* [About this task]: Your answer consists of the lines in the data that contain "give". Copy each of them.
Data in this exercise START
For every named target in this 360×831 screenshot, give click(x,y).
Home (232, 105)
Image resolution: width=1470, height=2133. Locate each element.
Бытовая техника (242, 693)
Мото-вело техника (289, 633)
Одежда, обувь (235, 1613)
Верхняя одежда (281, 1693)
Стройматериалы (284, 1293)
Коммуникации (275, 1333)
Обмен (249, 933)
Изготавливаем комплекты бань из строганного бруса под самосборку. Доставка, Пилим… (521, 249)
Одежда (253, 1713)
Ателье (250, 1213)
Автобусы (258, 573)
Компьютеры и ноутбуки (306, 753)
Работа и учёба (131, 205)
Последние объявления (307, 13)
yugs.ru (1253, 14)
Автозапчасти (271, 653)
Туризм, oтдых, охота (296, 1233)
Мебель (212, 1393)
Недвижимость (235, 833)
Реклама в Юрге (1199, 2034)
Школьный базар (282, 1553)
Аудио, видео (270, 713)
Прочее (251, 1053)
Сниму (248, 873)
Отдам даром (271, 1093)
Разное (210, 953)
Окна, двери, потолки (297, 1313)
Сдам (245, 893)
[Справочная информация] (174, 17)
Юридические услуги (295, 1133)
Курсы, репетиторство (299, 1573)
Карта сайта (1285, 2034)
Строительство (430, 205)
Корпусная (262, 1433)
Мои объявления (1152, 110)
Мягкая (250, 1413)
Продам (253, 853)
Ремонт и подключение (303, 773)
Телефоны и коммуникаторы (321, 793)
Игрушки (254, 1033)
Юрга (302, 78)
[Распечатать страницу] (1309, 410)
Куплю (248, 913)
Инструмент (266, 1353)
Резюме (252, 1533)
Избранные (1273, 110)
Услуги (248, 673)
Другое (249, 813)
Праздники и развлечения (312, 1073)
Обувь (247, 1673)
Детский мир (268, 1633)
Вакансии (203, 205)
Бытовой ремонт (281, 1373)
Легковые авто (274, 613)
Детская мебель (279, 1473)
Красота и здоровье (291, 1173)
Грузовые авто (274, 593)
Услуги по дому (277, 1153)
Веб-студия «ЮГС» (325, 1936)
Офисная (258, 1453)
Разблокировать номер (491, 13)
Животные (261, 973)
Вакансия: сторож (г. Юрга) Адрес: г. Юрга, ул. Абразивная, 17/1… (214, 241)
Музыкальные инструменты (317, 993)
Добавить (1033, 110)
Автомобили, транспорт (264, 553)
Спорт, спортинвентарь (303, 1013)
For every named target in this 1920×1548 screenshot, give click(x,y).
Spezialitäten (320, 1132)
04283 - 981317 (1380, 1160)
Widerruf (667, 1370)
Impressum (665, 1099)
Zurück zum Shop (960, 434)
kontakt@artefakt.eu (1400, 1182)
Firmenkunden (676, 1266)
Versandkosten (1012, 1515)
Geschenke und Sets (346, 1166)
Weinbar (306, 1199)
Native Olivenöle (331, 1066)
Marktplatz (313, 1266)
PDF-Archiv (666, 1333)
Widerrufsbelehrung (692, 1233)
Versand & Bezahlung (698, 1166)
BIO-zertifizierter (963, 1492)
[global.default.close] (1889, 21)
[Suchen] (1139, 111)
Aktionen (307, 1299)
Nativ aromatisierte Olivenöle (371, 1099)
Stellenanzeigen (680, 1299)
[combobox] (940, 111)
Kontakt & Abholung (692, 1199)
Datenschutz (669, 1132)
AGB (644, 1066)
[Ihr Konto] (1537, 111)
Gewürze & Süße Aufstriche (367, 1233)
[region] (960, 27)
Data in this exercise END
* [Written response]:
For every named target in this 360×831 screenshot, give click(x,y).
For every named target in this 1920×1548 screenshot, give click(x,y).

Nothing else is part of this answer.